━━━ RECORDS SUPPLIED

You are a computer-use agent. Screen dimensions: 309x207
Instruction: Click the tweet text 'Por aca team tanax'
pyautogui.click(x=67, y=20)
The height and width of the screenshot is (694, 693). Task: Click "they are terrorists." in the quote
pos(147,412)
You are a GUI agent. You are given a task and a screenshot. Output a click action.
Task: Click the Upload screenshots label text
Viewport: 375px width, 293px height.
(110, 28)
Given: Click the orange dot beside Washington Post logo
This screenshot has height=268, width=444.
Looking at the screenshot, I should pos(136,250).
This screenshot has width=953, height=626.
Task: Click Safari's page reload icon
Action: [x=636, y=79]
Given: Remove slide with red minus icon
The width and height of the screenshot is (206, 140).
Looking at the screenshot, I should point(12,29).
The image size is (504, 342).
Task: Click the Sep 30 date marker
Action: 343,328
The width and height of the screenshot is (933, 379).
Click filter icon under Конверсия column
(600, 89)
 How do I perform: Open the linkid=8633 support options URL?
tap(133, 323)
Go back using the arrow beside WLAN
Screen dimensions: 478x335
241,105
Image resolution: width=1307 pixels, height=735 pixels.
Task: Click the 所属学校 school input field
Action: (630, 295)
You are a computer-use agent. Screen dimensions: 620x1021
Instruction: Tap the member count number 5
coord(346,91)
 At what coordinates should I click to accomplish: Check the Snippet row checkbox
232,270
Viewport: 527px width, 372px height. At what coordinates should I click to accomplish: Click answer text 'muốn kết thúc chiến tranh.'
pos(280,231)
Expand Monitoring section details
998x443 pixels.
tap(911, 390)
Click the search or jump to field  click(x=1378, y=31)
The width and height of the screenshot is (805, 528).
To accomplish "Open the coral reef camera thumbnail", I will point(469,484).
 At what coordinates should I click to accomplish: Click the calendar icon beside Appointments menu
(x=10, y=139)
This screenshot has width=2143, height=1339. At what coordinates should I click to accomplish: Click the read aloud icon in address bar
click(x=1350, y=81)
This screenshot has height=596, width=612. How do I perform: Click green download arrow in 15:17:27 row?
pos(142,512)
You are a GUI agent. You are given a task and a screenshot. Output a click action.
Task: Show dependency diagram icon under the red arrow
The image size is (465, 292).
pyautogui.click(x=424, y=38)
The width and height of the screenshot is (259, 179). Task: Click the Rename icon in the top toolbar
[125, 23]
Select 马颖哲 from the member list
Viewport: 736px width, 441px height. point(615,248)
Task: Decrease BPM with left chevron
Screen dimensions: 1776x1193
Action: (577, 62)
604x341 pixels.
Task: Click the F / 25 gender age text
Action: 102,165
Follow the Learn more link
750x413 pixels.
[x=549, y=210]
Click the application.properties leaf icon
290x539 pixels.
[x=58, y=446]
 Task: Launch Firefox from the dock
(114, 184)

━━━━━━

### SHORT PROBLEM
Rewrite the listing above as a Markdown table with two columns, Row and Listing line. Give each non-blank line its own numbered row and leave out blank lines.

### EXERCISE RESULT
| Row | Listing line |
|---|---|
| 1 | You are a computer-use agent. Screen dimensions: 309x207 |
| 2 | Instruction: Click the tweet text 'Por aca team tanax' |
| 3 | pyautogui.click(x=67, y=20) |
| 4 | The height and width of the screenshot is (694, 693). Task: Click "they are terrorists." in the quote |
| 5 | pos(147,412) |
| 6 | You are a GUI agent. You are given a task and a screenshot. Output a click action. |
| 7 | Task: Click the Upload screenshots label text |
| 8 | Viewport: 375px width, 293px height. |
| 9 | (110, 28) |
| 10 | Given: Click the orange dot beside Washington Post logo |
| 11 | This screenshot has height=268, width=444. |
| 12 | Looking at the screenshot, I should pos(136,250). |
| 13 | This screenshot has width=953, height=626. |
| 14 | Task: Click Safari's page reload icon |
| 15 | Action: [x=636, y=79] |
| 16 | Given: Remove slide with red minus icon |
| 17 | The width and height of the screenshot is (206, 140). |
| 18 | Looking at the screenshot, I should point(12,29). |
| 19 | The image size is (504, 342). |
| 20 | Task: Click the Sep 30 date marker |
| 21 | Action: 343,328 |
| 22 | The width and height of the screenshot is (933, 379). |
| 23 | Click filter icon under Конверсия column |
| 24 | (600, 89) |
| 25 |  How do I perform: Open the linkid=8633 support options URL? |
| 26 | tap(133, 323) |
| 27 | Go back using the arrow beside WLAN |
| 28 | Screen dimensions: 478x335 |
| 29 | 241,105 |
| 30 | Image resolution: width=1307 pixels, height=735 pixels. |
| 31 | Task: Click the 所属学校 school input field |
| 32 | Action: (630, 295) |
| 33 | You are a computer-use agent. Screen dimensions: 620x1021 |
| 34 | Instruction: Tap the member count number 5 |
| 35 | coord(346,91) |
| 36 |  At what coordinates should I click to accomplish: Check the Snippet row checkbox |
| 37 | 232,270 |
| 38 | Viewport: 527px width, 372px height. At what coordinates should I click to accomplish: Click answer text 'muốn kết thúc chiến tranh.' |
| 39 | pos(280,231) |
| 40 | Expand Monitoring section details |
| 41 | 998x443 pixels. |
| 42 | tap(911, 390) |
| 43 | Click the search or jump to field  click(x=1378, y=31) |
| 44 | The width and height of the screenshot is (805, 528). |
| 45 | To accomplish "Open the coral reef camera thumbnail", I will point(469,484). |
| 46 |  At what coordinates should I click to accomplish: Click the calendar icon beside Appointments menu |
| 47 | (x=10, y=139) |
| 48 | This screenshot has width=2143, height=1339. At what coordinates should I click to accomplish: Click the read aloud icon in address bar |
| 49 | click(x=1350, y=81) |
| 50 | This screenshot has height=596, width=612. How do I perform: Click green download arrow in 15:17:27 row? |
| 51 | pos(142,512) |
| 52 | You are a GUI agent. You are given a task and a screenshot. Output a click action. |
| 53 | Task: Show dependency diagram icon under the red arrow |
| 54 | The image size is (465, 292). |
| 55 | pyautogui.click(x=424, y=38) |
| 56 | The width and height of the screenshot is (259, 179). Task: Click the Rename icon in the top toolbar |
| 57 | [125, 23] |
| 58 | Select 马颖哲 from the member list |
| 59 | Viewport: 736px width, 441px height. point(615,248) |
| 60 | Task: Decrease BPM with left chevron |
| 61 | Screen dimensions: 1776x1193 |
| 62 | Action: (577, 62) |
| 63 | 604x341 pixels. |
| 64 | Task: Click the F / 25 gender age text |
| 65 | Action: 102,165 |
| 66 | Follow the Learn more link |
| 67 | 750x413 pixels. |
| 68 | [x=549, y=210] |
| 69 | Click the application.properties leaf icon |
| 70 | 290x539 pixels. |
| 71 | [x=58, y=446] |
| 72 |  Task: Launch Firefox from the dock |
| 73 | (114, 184) |